Take Control of Your Healthcare Experiences

Twice during the past two months, I delivered a presentation titled, “Navigating the changing healthcare system.” Once in the form of a webinar and once in front of a live audience.

Within it, I share several strategies, one of which is to prepare and use a Personal Healthcare File that includes a document titled, “Medical Conditions, Surgeries, Hospitalizations.” This recommendation sparked so many great questions during the presentations that I decided to share more about it with you, today.

Medical Conditions, Surgeries, Hospitalizations

When working with clients, we take a “project management” approach. Simply put, that means collecting, tracking and communicating information about yourself and your medical history to your team members and physicians. This allows all involved to work jointly in the creation of an action/treatment plan.

We tend to use Excel, but truthfully, any tool that allows for easy input and changes is fine. Don’t let technology get in your way — even pen and paper works!

Our tool, “Medical Conditions, Surgeries, Hospitalizations,” contains a few more items than the title implies.

It includes the following:

  • Name and date of birth
  • A list of medical conditions and when they were diagnosed
  • A list of surgeries and when they were performed
  • A list of hospitalizations, for what condition and when they happened
  • A list of procedures that were done along with diagnostic testing, for what condition and when they happened
  • A list of immunizations and when they happened
  • Preferred hospital, including the address
  • Preferred pharmacy, including address and phone number
  • Emergency contact(s) along with associated phone numbers

This tool, along with another one for medications (see below), helps physician appointments flow efficiently. (Click here to download a sample tool that you can modify for your own use.)

The medication spreadsheet includes:

  • Name and date of birth
  • Medication(s) currently prescribed and/or prescribed in the past, as well as any supplements
  • Dosage
  • Frequency
  • What the medication is prescribed for
  • Who prescribed it
  • Allergies to medications and other things, including foods, latex, environmental items, etc.
  • Preferred pharmacy, including address and phone number

I know, it may seem like a lot! But remember, even with physicians with whom we have existing relationships (and certainly with new physicians), their medical records may not be up-to-date. It’s up to us to keep the information current. Having this tool in hand will make that so much more efficient.

Where to Begin

Prior to the advancement of electronic medical records and Patient Portals, this type of compilation was hard to create. When working with clients, we were forced to rely on memory and/or the tedious process of formally requesting medical records from all the healthcare systems from which our clients received care in the past.

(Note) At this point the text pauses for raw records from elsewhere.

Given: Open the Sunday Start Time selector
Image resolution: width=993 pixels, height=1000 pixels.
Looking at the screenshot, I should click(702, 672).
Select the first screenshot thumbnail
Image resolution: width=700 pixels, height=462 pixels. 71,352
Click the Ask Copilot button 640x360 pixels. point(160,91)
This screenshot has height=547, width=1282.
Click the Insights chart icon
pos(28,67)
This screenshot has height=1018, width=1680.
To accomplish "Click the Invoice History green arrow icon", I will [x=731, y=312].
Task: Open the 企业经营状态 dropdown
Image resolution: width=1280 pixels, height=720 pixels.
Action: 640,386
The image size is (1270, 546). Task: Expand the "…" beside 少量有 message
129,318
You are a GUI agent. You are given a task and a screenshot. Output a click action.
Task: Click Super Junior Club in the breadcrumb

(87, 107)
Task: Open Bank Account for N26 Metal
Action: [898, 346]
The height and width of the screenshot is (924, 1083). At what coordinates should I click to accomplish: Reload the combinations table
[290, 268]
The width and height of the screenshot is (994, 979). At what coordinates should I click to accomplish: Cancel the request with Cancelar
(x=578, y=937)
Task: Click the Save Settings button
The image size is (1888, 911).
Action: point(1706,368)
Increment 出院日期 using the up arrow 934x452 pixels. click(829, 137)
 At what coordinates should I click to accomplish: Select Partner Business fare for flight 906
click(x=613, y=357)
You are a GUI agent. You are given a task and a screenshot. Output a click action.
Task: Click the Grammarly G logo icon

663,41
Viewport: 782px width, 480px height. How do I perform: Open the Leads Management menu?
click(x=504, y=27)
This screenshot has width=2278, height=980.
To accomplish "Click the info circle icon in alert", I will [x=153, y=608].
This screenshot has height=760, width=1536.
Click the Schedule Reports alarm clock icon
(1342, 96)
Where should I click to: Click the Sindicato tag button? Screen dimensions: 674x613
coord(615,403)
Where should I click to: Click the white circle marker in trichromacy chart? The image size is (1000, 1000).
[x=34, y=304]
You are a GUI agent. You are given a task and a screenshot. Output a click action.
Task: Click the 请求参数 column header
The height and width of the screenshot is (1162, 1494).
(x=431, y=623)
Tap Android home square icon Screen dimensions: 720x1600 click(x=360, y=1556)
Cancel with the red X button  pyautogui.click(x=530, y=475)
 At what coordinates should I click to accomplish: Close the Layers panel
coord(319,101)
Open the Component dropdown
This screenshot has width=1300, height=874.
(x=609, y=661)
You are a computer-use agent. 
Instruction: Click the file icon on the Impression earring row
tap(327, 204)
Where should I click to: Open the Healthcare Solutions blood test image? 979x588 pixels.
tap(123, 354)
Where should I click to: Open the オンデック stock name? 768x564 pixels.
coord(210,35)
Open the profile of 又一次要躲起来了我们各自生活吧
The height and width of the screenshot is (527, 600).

Today, it’s much easier, provided you enroll in whatever Patient Portals are available to you. Keep in mind, however, that while these may feel comprehensive, they are not easy to access while sitting down with a provider. In addition, if you seek care from a provider that is not in the same healthcare system as your electronic medical record, you are again forced to rely on memory.

A Real World Example

Recently, I accompanied a client who was seeking specialist care for a particular diagnosis — one that could require treatment that has benefits, but that also has potential side effects. I was so pleased to see my client use the “Medical Conditions, Surgeries, Hospitalizations” tool to relay her incredibly complex medical history, previous procedures/testing, treatments, etc.

At one point, while discussing potential treatments, the client’s knowledge of a condition that developed 10 years ago following a medication that was taken 13 years ago impacted the recommendations of this physician. A suggestion to obtain additional diagnostic testing, based on the readily accessible previous testing, was also recommended.

In the end, not only was my client able to quickly and accurately answer the questions posed by her physician, she even asked her if she wanted a copy (the physician enthusiastically said yes)!

The discussion was comprehensive, detailed and satisfying, all as a direct result of the time my client spent taking responsibility for her own experience.


In the spirit of Sua Sponte,” I highly recommend getting organized and creating whatever tools work best for you. Do this not only for yourself, but also for those in your life for whom you may be a Care Partner.

Before each physician appointment, get in the habit of reviewing your tools to see if any updates are required. This will get you thinking about your medical history and, hopefully, prompt you to prepare an agenda with an objective and specific questions.

I guarantee that if you take the time and the responsibility, you will have a positive experience!